Psychopathology and risky behaviors increase during adolescence, and understanding which adolescents are most at risk informs prevention and intervention efforts. Pubertal timing relative to same-sex, same-age peers is a known correlate of adolescent outcomes among both boys and girls. However, it remains unclear whether this relation is better explained by a plausible causal process or unobserved familial liability.
We extended previous research by examining associations between pubertal timing in early adolescence (age 14) and outcomes in later adolescence (age 17) in a community sample of 2,510 twins (49% boys, 51% girls).

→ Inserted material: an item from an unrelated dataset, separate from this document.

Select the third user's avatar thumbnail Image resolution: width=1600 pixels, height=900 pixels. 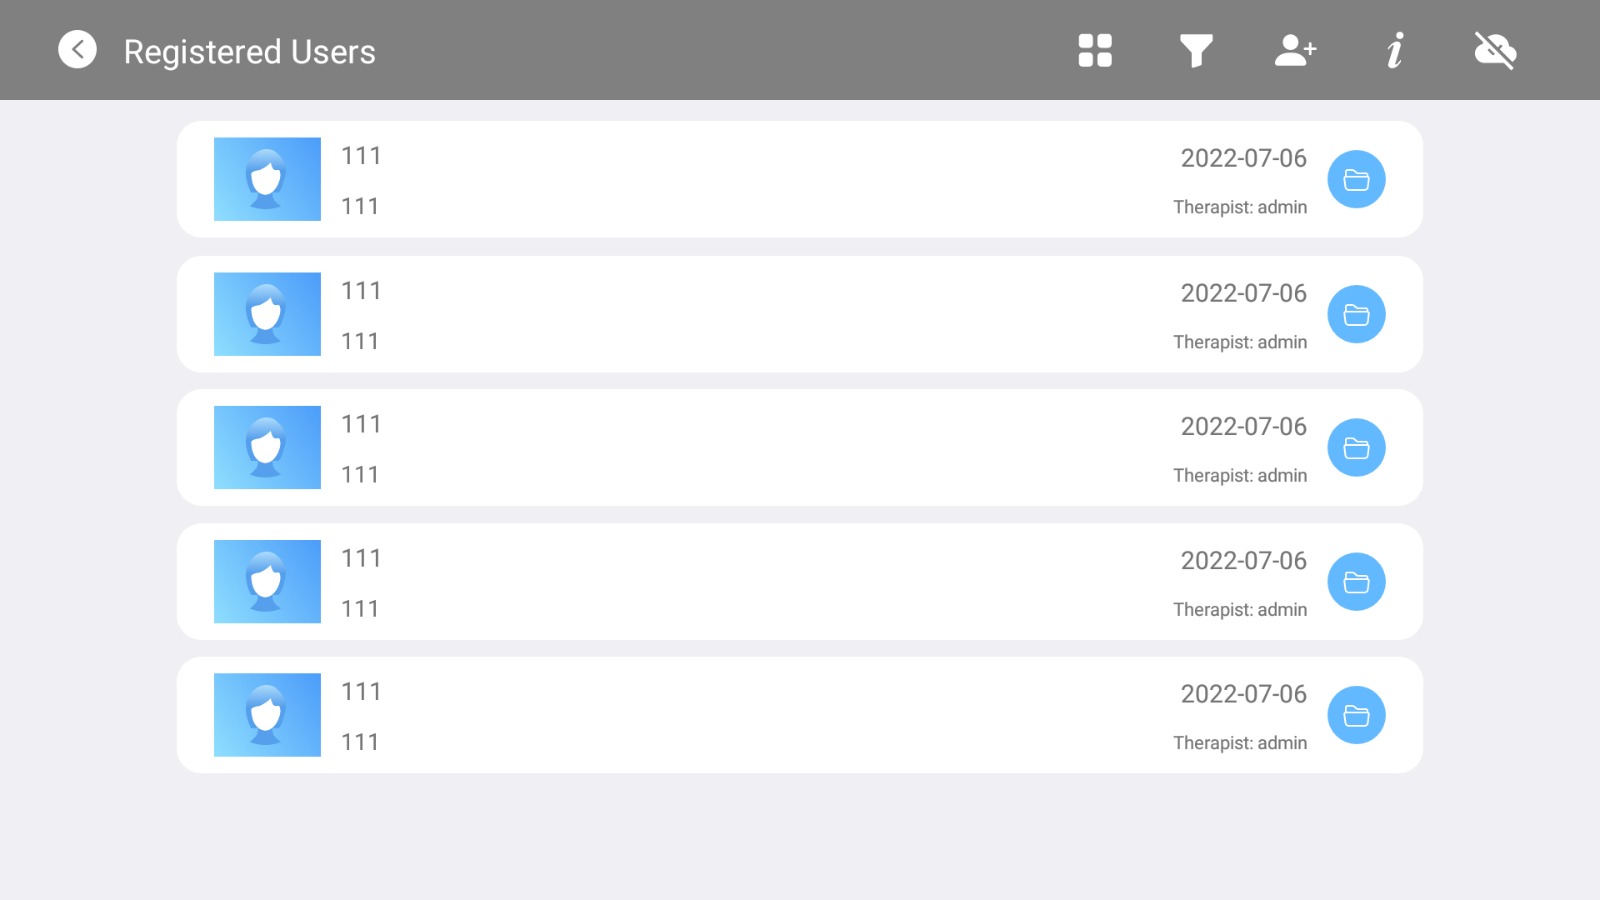pyautogui.click(x=267, y=447)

Earlier pubertal timing was associated with more substance use, risk behavior, internalizing and externalizing problems, and peer problems in later adolescence; these effects were small, consistent with previous literature. Follow-up co-twin control analyses indicated that within-twin-pair differences in pubertal timing were not associated with within-twin-pair differences in most adolescent outcomes after accounting for shared familial liability, suggesting that earlier pubertal timing and adolescent outcomes both reflect familial risk factors. Biometric models indicated that associations between earlier pubertal timing and negative adolescent outcomes were largely attributable to shared genetic liability.
Although earlier pubertal timing was associated with negative adolescent outcomes, our results suggests that these associations did not appear to be caused by earlier pubertal timing but were likely caused by shared genetic influences.